▸ **EXTRACT**
My preamble looks like this:

use nannou::prelude::*;
use rand::Rng;

The model consists of a circle and a boundary.

struct Model {
     // so this is a window id called _window -- I guess.
     _window: window::Id,
    circle: Circle,
    boundary: Boundary,
}

The boundary is just the outline of the application window and the circle has a diameter, position, velocity and color.

struct Boundary {
    x_min: f32,
    x_max: f32,
    y_min: f32,
    y_max: f32,
}
struct Circle {
    d: f32, // diameter
    center: Point2,
    vel: Point2, 
    color: Hsl, 
}

Here is my model function:

fn model(app: &App) -> Model {
    let _window = app.new_window().size(512, 512).view(view).build().unwrap();
    // add the coordinates to a struct and add it to the model
    let circle = Circle {
        d: 50.0,
        center: pt2(-50.0, 167.0),
        vel: pt2(1.3, -0.9),
        color: hsl(154.1, 100.0, 85.0),
    };
    let boundary = Boundary {
        x_min: app.window_rect().x.start,
        x_max: app.window_rect().x.end,
        y_min: app.window_rect().y.start,
        y_max: app.window_rect().y.end,
    };
    Model {
        _window,
        circle,
        boundary,
    }
}

I want three things to happen:

  • The circle to bounce off of the boundary. (This works)

Document and screenshot pointing data:
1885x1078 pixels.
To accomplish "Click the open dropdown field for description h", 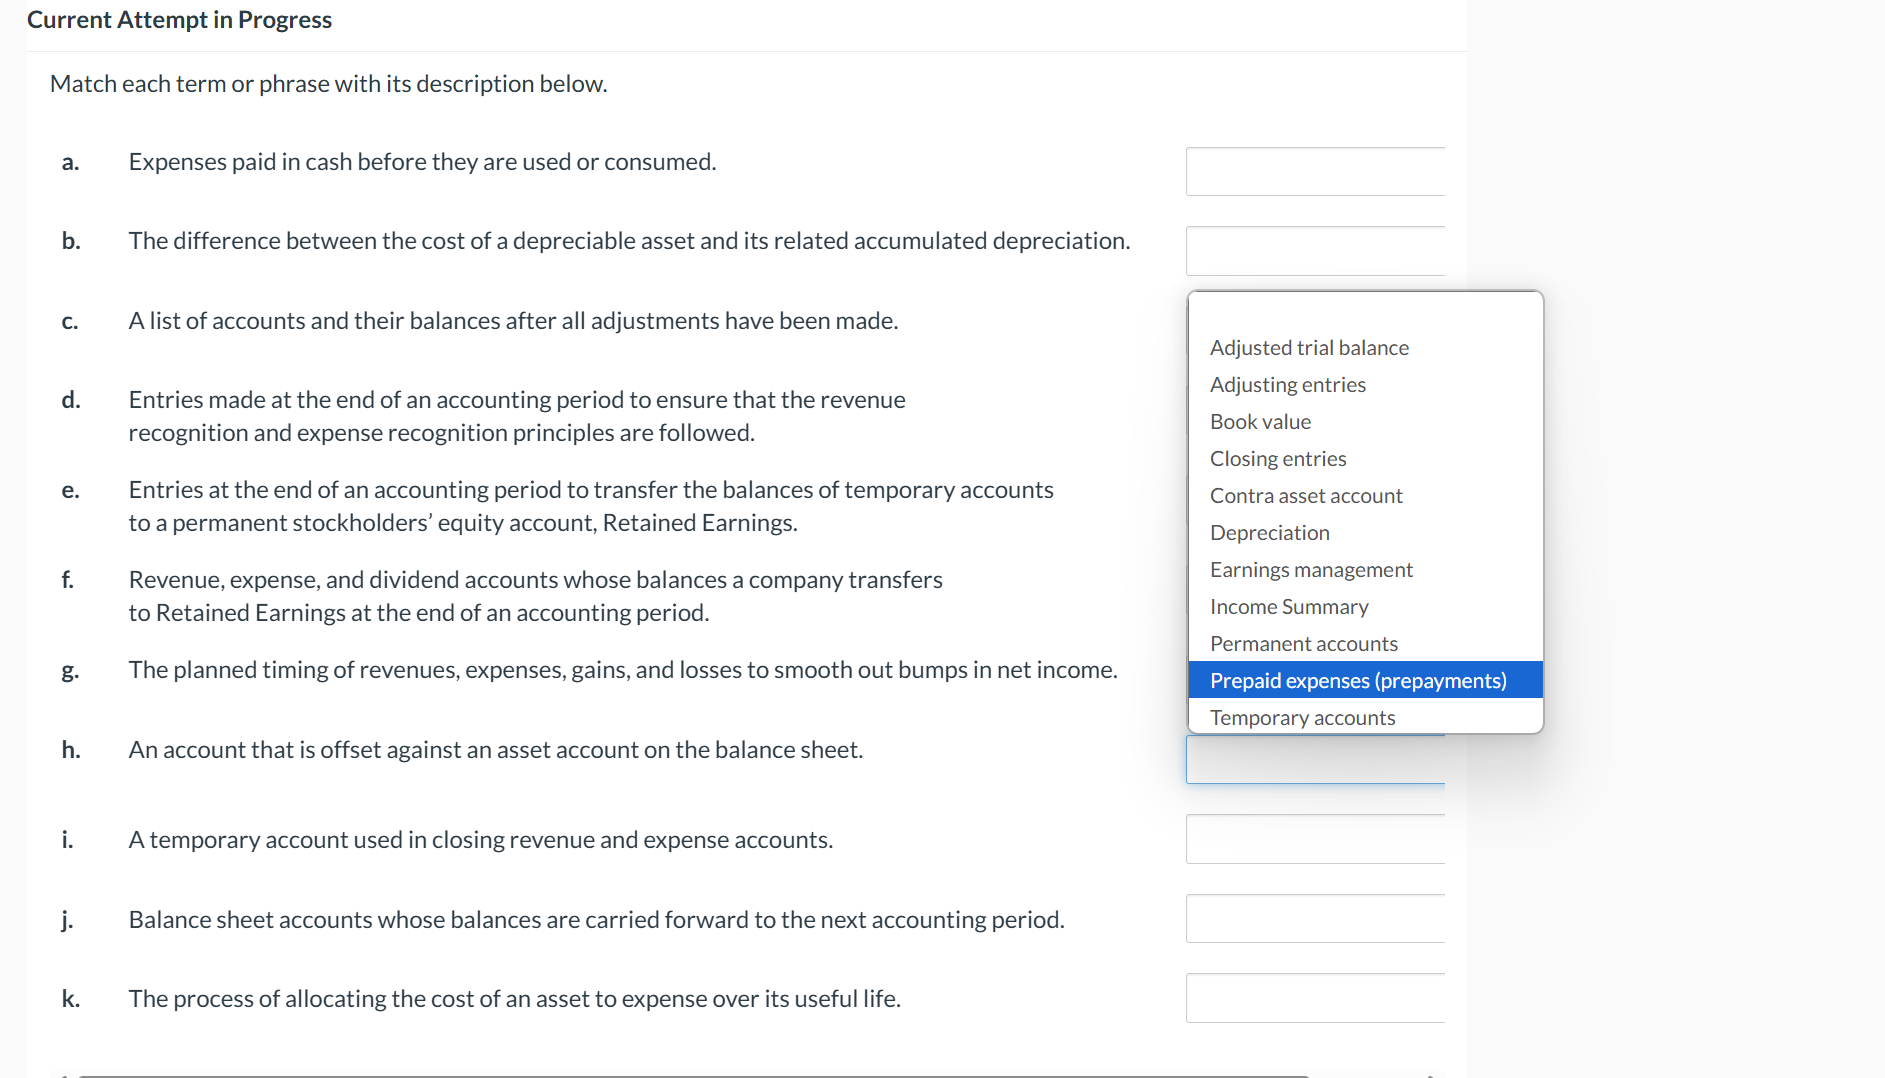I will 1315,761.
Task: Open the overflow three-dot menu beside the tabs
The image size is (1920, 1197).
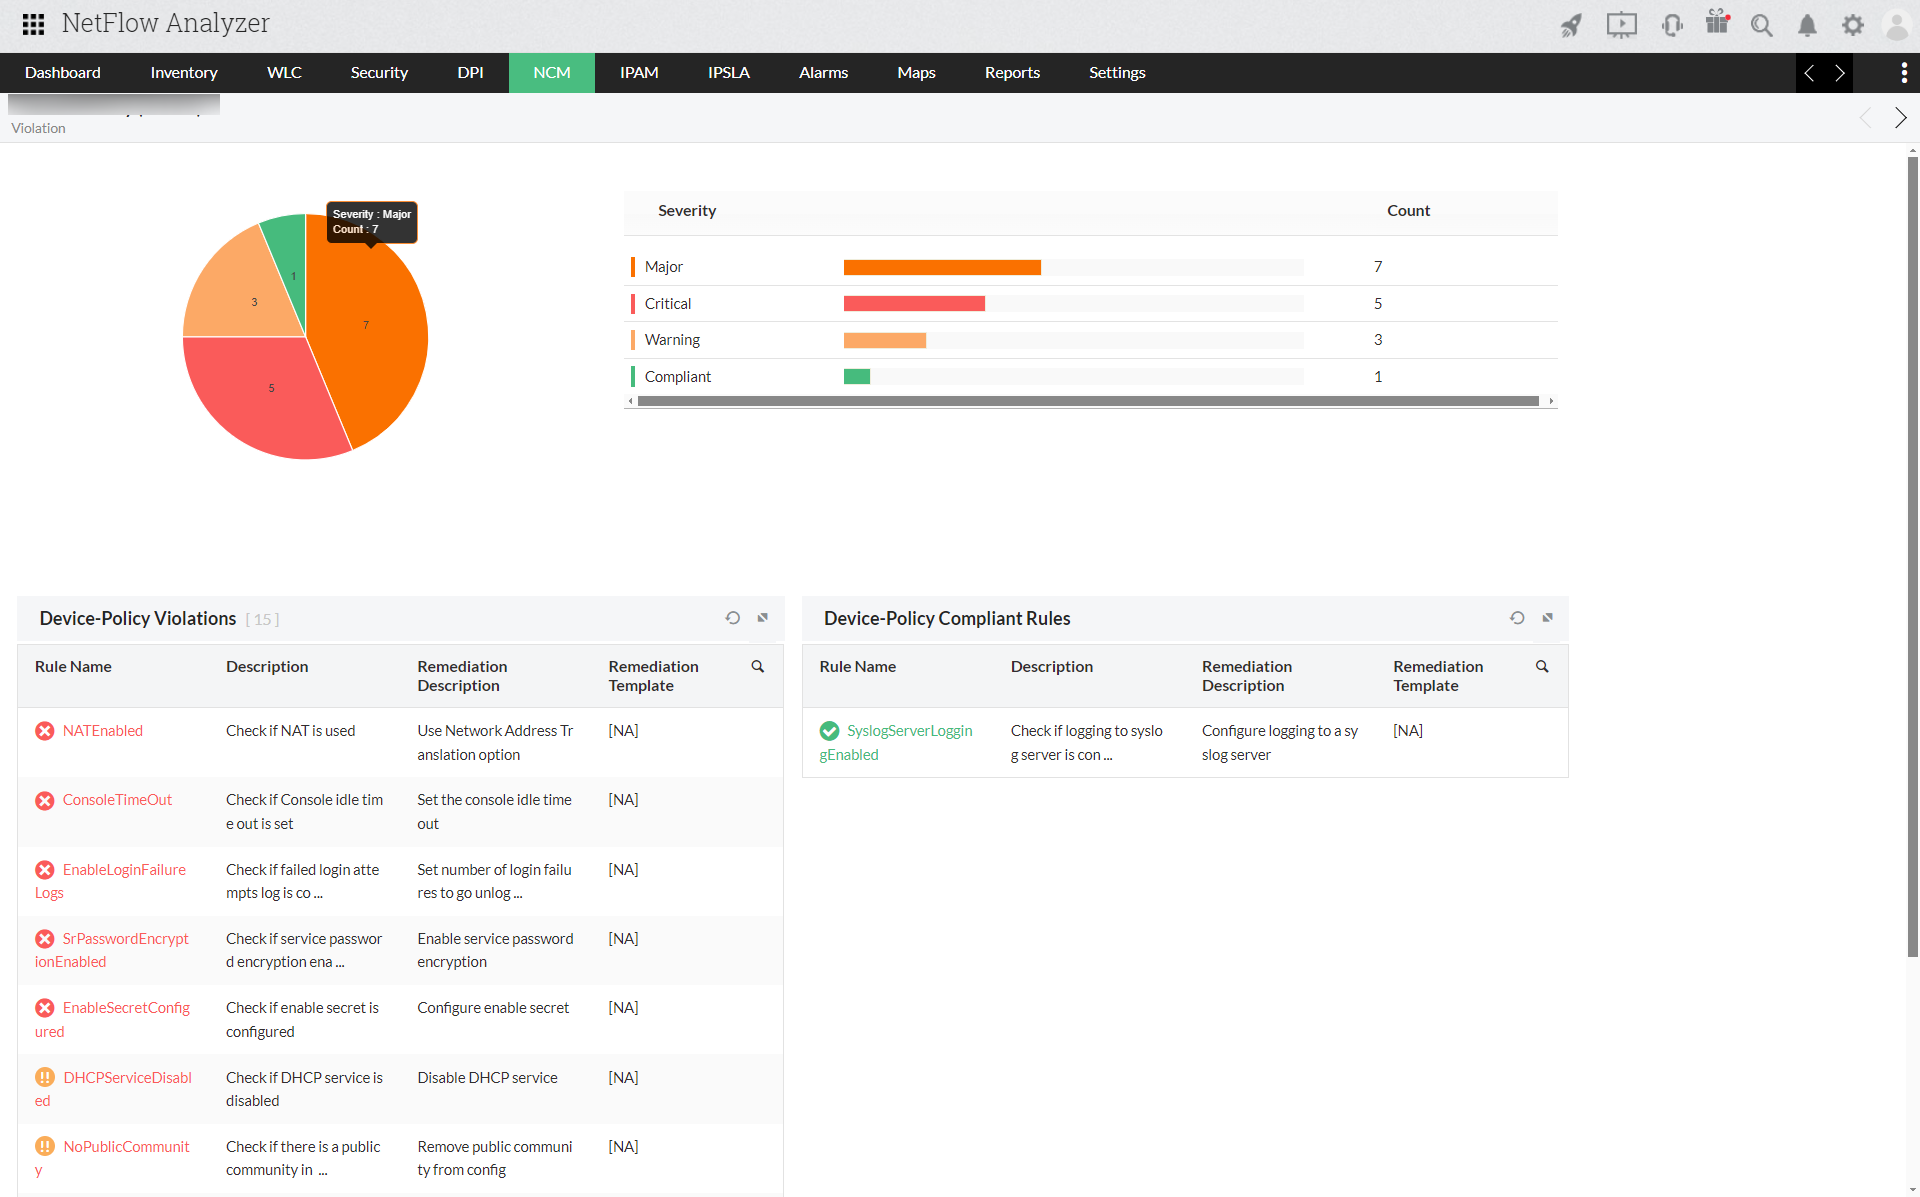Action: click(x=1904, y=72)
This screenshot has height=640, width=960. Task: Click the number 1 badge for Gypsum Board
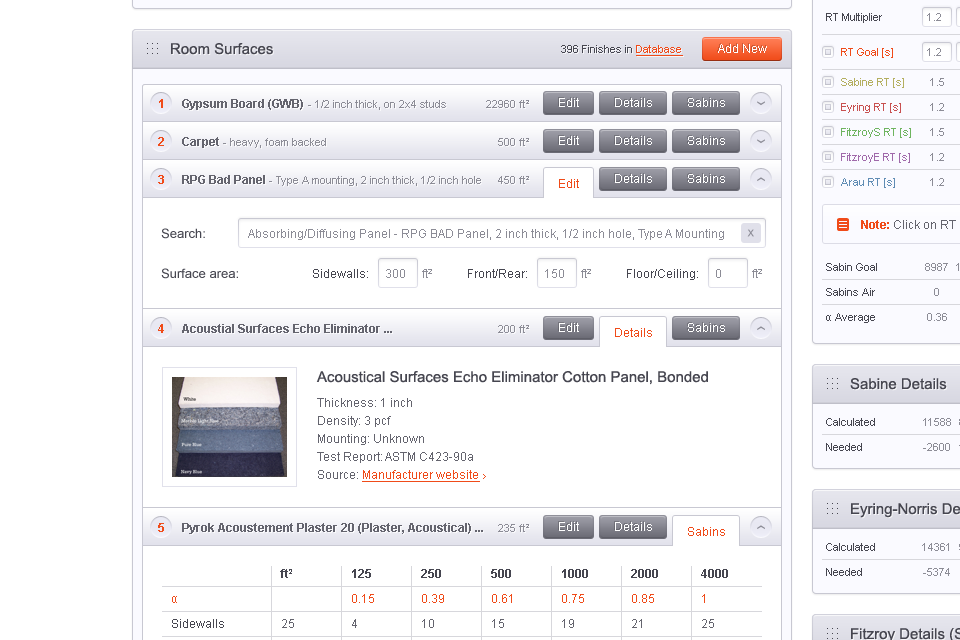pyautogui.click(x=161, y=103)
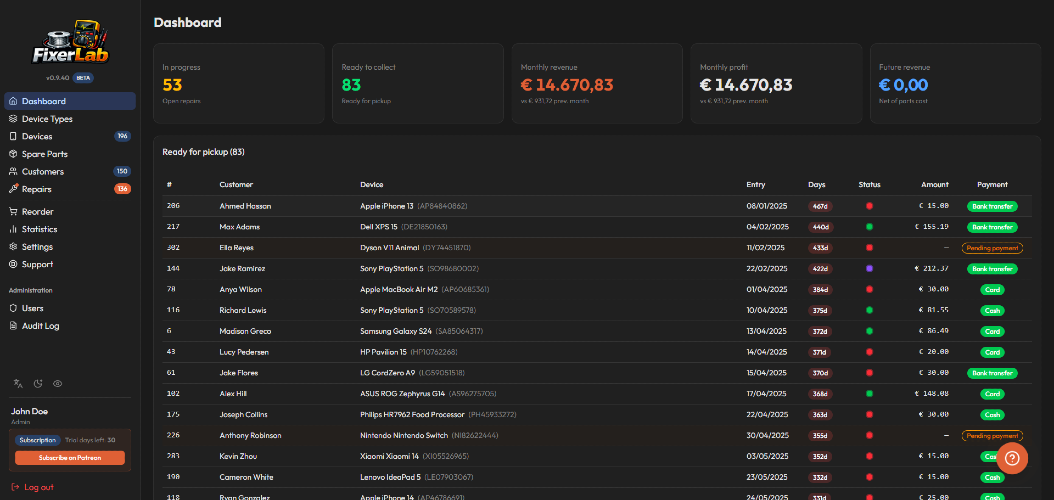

▸ **DESCRIPTION OF THE TASK**
Copy the nannou sketch write-up starting at "My preamble looks" and ending at "-- I guess.", renaming "preamble" to "header".

▸ **ANSWER TO THE EXERCISE**
My header looks like this:

use nannou::prelude::*;
use rand::Rng;

The model consists of a circle and a boundary.

struct Model {
     // so this is a window id called _window -- I guess.